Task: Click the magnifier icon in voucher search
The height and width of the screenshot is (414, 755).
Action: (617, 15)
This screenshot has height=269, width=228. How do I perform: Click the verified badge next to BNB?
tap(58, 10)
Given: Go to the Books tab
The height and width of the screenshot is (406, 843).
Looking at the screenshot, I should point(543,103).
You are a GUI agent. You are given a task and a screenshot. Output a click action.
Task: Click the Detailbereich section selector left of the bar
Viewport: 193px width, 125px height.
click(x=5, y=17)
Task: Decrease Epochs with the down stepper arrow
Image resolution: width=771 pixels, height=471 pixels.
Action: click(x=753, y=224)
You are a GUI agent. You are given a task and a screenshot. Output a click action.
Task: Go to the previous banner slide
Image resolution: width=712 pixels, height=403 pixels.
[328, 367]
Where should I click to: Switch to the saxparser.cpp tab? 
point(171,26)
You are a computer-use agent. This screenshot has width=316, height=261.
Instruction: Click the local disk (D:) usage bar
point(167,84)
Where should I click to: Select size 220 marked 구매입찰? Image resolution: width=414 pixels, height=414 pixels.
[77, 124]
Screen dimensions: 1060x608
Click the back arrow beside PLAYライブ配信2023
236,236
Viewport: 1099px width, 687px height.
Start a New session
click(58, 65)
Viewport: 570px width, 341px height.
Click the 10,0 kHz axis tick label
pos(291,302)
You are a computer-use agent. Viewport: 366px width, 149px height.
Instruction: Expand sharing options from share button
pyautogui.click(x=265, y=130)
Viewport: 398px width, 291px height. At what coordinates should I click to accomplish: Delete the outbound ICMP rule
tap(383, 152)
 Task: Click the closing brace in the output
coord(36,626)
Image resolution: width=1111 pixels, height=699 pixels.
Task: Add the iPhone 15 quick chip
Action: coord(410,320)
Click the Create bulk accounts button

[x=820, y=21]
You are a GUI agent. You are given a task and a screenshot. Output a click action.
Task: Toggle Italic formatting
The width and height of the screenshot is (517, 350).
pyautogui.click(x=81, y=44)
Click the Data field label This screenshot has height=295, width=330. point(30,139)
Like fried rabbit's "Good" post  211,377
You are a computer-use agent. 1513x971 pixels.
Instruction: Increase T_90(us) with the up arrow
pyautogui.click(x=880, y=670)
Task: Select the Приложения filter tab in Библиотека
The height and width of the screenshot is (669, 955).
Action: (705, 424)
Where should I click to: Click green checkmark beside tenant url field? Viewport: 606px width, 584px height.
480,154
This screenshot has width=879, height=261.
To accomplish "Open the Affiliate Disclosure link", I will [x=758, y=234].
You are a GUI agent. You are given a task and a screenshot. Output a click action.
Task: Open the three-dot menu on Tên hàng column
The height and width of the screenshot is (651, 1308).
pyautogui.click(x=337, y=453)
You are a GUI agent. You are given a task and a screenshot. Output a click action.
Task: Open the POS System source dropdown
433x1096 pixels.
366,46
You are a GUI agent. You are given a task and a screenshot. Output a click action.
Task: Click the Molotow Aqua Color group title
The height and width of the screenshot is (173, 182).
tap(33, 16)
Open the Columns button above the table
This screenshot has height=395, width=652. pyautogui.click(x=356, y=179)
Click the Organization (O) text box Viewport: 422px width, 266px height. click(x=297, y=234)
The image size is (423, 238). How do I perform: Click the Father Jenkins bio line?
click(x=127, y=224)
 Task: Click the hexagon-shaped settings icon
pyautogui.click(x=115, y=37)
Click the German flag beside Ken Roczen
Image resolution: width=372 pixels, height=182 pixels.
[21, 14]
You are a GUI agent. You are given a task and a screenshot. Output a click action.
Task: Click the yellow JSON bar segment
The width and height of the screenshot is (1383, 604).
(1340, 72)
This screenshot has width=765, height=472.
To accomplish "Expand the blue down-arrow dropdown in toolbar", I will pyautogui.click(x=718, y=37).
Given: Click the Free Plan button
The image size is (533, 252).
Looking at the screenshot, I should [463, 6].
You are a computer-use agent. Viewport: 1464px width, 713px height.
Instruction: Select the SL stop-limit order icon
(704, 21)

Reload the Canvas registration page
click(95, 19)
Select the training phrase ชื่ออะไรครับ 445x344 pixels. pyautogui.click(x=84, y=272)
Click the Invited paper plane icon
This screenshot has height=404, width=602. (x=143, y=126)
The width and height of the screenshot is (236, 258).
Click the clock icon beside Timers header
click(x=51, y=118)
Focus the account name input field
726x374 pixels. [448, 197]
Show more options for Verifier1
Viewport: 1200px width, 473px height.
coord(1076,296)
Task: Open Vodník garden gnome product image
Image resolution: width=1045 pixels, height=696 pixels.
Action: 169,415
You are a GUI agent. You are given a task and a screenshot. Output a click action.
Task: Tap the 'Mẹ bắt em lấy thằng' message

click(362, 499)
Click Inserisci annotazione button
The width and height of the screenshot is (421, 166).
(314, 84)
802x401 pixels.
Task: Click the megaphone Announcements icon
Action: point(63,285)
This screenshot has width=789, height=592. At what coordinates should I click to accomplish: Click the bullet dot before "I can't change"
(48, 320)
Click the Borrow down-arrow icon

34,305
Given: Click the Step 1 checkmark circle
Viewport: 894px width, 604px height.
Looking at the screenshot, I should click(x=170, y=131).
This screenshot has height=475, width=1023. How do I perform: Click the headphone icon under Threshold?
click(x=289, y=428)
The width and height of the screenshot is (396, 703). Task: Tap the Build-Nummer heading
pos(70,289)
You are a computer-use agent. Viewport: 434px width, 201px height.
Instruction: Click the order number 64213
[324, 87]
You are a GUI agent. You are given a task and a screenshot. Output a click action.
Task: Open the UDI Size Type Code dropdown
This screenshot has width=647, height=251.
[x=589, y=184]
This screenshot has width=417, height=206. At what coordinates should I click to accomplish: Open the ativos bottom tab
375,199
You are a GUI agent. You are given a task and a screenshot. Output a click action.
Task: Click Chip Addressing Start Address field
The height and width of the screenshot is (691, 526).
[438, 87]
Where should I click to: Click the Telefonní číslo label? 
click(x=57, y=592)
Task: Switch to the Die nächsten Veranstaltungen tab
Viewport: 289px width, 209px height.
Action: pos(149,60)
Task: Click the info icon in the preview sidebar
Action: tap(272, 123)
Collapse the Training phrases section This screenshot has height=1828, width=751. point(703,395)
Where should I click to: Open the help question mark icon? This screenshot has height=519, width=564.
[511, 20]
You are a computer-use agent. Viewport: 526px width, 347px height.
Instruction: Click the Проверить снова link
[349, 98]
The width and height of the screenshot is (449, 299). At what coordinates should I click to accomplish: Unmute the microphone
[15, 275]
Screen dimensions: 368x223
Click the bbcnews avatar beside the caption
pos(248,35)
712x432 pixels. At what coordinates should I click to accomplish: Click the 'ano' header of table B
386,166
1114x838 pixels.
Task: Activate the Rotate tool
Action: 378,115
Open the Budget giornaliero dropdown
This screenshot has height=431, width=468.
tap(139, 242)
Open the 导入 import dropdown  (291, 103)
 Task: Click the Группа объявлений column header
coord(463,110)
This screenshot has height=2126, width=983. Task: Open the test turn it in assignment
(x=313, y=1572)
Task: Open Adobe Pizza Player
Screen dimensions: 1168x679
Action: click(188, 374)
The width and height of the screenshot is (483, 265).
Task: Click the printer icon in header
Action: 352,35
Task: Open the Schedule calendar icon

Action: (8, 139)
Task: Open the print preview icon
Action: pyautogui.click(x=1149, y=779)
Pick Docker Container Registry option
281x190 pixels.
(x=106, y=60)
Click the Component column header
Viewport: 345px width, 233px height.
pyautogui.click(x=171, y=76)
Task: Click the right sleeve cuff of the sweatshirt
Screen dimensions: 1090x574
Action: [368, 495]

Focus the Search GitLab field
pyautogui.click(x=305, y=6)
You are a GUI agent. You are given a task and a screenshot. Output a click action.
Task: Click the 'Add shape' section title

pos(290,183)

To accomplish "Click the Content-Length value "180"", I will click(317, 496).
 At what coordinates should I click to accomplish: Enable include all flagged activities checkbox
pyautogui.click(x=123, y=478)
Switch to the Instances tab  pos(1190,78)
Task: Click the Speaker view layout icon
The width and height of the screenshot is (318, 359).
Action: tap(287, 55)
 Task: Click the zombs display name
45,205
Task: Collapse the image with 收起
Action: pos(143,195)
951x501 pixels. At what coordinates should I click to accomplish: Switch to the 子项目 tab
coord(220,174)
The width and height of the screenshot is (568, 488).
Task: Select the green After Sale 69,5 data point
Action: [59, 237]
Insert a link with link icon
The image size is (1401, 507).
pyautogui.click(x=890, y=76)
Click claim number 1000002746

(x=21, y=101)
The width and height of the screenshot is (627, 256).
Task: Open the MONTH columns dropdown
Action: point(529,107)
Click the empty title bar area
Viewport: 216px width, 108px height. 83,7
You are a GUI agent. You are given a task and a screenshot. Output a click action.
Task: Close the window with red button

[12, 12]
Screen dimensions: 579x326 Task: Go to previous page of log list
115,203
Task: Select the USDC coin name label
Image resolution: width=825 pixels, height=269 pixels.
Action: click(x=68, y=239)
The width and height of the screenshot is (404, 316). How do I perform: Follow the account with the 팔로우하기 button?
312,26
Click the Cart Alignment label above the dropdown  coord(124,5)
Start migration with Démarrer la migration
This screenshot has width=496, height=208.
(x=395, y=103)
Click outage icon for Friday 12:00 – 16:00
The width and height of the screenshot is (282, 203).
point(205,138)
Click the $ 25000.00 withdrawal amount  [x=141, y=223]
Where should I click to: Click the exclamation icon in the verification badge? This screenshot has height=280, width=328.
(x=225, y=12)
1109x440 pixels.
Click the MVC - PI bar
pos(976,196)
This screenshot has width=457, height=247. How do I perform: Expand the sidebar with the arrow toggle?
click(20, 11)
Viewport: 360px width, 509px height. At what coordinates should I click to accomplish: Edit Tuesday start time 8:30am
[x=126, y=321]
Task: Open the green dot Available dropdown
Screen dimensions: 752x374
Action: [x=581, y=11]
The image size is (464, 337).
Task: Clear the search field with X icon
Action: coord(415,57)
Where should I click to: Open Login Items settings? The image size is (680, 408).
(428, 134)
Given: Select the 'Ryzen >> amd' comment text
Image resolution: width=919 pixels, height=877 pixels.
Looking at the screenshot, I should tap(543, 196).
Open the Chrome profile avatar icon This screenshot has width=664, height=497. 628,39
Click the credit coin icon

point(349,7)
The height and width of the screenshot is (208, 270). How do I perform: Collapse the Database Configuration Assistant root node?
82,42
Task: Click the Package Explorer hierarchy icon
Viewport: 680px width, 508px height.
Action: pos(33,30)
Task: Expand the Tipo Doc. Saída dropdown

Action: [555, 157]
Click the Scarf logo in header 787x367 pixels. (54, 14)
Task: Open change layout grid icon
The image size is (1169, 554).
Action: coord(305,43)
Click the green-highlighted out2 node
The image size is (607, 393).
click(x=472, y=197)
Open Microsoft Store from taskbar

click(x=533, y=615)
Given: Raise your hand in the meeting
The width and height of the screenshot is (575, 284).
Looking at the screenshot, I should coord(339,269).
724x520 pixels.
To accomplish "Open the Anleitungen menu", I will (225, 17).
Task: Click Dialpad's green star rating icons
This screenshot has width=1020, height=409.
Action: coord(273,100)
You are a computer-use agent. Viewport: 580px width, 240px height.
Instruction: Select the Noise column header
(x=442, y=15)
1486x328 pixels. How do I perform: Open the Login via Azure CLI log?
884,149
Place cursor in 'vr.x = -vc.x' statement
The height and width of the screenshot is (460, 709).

EXERCISE PROMPT – In the listing above, the line containing "Place cursor in 'vr.x = -vc.x' statement" and all lines after it are to be restated word for word.

YOUR RESPONSE –
Place cursor in 'vr.x = -vc.x' statement
The height and width of the screenshot is (460, 709).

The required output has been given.